Ray.task(MyRayApp::myFunction).setResource("CPU", 1.0).setResource("GPU", 4.0).remote();
.. tabbed:: C++
.. code-block:: c++
// Specify required resources.
ray::Task(MyFunction).SetResource("CPU", 1.0).SetResource("GPU", 4.0).Remote();
.. note::
* If you do not specify any resources, the default is 1 CPU resource and
no other resources.
* If specifying CPUs, Ray does not enforce isolation (i.e., your task is
expected to honor its request).
* If specifying GPUs, Ray does provide isolation in forms of visible devices
(setting the environment variable ``CUDA_VISIBLE_DEVICES``), but it is the
task's responsibility to actually use the GPUs (e.g., through a deep
learning framework like TensorFlow or PyTorch).

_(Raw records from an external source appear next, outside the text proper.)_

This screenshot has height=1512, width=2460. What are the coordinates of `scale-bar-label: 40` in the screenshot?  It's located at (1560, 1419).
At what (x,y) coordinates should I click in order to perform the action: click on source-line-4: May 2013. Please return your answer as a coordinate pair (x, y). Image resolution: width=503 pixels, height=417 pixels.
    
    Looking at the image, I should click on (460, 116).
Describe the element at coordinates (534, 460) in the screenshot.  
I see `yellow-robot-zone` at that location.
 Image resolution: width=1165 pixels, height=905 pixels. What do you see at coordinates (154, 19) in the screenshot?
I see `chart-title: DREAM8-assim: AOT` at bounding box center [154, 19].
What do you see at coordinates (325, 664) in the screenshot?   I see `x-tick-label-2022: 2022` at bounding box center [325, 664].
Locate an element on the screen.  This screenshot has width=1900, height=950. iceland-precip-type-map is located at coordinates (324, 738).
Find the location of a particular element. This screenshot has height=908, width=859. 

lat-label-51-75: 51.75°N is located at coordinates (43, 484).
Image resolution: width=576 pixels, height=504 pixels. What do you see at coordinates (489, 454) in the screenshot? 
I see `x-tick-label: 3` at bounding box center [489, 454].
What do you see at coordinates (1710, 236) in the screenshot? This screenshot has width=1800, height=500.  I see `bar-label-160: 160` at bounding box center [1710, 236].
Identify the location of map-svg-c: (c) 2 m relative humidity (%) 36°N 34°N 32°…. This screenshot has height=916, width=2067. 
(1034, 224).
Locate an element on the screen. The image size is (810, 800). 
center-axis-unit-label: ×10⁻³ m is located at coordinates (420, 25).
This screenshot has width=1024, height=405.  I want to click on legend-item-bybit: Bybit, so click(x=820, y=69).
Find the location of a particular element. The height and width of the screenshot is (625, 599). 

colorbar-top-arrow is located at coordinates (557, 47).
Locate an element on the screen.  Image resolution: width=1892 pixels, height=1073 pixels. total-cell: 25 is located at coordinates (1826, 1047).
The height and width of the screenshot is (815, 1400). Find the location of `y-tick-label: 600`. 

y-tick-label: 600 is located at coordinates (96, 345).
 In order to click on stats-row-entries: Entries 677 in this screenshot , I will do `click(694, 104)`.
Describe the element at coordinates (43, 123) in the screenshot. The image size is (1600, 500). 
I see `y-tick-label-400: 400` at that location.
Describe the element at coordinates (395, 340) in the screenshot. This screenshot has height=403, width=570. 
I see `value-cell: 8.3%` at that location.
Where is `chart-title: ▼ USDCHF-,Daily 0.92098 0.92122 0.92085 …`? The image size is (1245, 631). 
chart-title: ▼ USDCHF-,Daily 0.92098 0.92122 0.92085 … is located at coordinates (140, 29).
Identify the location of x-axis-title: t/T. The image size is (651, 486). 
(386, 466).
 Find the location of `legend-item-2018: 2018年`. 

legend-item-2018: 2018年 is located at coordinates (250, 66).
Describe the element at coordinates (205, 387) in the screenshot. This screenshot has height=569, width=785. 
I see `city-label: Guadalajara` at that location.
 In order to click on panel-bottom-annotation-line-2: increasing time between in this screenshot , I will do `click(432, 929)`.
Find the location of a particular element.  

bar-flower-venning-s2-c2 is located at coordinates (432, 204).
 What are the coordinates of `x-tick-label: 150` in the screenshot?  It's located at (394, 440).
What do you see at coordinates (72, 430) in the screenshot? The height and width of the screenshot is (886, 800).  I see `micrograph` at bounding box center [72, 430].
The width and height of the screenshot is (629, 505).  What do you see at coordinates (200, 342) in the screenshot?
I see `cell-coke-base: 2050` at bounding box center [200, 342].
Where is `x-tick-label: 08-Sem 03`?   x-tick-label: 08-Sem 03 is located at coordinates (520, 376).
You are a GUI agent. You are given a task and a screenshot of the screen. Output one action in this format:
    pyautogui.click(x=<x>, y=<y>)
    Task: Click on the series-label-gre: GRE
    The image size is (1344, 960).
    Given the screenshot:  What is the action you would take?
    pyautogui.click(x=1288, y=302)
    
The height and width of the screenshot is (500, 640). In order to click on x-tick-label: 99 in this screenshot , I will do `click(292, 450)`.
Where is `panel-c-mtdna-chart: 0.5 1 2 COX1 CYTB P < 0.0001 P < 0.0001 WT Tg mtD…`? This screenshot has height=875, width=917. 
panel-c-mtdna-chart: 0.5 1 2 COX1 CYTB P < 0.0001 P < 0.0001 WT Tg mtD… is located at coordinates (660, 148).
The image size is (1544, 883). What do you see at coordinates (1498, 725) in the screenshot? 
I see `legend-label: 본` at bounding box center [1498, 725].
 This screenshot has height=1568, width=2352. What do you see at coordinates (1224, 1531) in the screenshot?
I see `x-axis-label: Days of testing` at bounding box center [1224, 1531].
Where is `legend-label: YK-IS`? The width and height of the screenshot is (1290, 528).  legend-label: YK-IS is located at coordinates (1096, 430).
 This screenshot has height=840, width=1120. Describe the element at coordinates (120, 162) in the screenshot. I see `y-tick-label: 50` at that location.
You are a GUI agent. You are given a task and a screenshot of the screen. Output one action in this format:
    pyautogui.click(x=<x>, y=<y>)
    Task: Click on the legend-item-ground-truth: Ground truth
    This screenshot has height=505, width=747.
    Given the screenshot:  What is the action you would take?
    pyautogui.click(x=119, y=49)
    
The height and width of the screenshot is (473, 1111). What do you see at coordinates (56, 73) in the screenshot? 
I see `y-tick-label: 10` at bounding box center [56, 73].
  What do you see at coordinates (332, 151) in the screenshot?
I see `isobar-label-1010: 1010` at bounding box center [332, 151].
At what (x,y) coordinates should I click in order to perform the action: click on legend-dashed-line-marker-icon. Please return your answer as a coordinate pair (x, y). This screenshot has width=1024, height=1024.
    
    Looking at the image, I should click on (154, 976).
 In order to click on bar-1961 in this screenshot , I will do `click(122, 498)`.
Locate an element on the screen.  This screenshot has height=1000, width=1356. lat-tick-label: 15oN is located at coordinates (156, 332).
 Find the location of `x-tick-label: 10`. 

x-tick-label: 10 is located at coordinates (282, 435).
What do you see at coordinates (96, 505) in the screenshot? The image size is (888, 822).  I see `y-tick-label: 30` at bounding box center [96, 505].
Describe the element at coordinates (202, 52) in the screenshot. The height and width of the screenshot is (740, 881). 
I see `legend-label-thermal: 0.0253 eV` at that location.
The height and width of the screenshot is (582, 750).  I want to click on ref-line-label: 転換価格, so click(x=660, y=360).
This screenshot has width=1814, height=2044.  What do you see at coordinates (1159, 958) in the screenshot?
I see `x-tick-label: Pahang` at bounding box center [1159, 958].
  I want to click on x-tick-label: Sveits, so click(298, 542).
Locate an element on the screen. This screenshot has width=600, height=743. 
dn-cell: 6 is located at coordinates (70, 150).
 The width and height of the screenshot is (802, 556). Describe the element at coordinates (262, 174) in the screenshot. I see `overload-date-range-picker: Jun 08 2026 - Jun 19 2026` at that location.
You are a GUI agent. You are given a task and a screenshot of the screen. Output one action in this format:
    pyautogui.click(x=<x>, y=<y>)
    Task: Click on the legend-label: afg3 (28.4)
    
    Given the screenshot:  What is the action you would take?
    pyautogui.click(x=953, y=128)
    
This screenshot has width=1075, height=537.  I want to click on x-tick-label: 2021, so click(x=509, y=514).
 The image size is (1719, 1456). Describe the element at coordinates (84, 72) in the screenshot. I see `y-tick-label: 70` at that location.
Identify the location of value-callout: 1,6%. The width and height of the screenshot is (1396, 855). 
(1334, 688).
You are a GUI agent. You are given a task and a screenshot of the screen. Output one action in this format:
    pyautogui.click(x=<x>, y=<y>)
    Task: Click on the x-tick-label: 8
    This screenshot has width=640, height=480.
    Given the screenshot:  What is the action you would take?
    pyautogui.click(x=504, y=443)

The resource requirements of a task have implications for the Ray's scheduling
concurrency. In particular, the sum of the resource requirements of all of the
concurrently executing tasks on a given node cannot exceed the node's total
resources.
Below are more examples of resource specifications:
.. tabbed:: Python
.. code-block:: python
# Ray also supports fractional resource requirements.
@ray.remote(num_gpus=0.5)
def h():
return 1
# Ray support custom resources too.
@ray.remote(resources={'Custom': 1})
def f():
return 1
.. tabbed:: Java
.. code-block:: java
// Ray aslo supports fractional and custom resources.
Ray.task(MyRayApp::myFunction).setResource("GPU", 0.5).setResource("Custom", 1.0).remote();
.. tabbed:: C++
.. code-block:: c++
// Ray aslo supports fractional and custom resources.
ray::Task(MyFunction).SetResource("GPU", 0.5).SetResource("Custom", 1.0).Remote();
.. tip::
Besides compute resources, you can also specify an environment for a task to run in,
which can include Python packages, local files, environment variables, and more---see :ref:`Runtime Environments <runtime-environments>` for details.